**PROBLEM REQUIREMENTS:** Give the data a second time, exactly and in full.

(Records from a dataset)
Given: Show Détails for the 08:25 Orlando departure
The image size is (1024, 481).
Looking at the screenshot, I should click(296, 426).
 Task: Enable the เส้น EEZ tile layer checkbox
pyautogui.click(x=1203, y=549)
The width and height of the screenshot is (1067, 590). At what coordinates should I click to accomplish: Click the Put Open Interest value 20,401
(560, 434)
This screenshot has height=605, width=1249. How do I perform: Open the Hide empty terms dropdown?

**SOLUTION TO THIS PROBLEM:**
Given: Show Détails for the 08:25 Orlando departure
The image size is (1024, 481).
Looking at the screenshot, I should click(296, 426).
 Task: Enable the เส้น EEZ tile layer checkbox
pyautogui.click(x=1203, y=549)
The width and height of the screenshot is (1067, 590). At what coordinates should I click to accomplish: Click the Put Open Interest value 20,401
(560, 434)
This screenshot has height=605, width=1249. How do I perform: Open the Hide empty terms dropdown?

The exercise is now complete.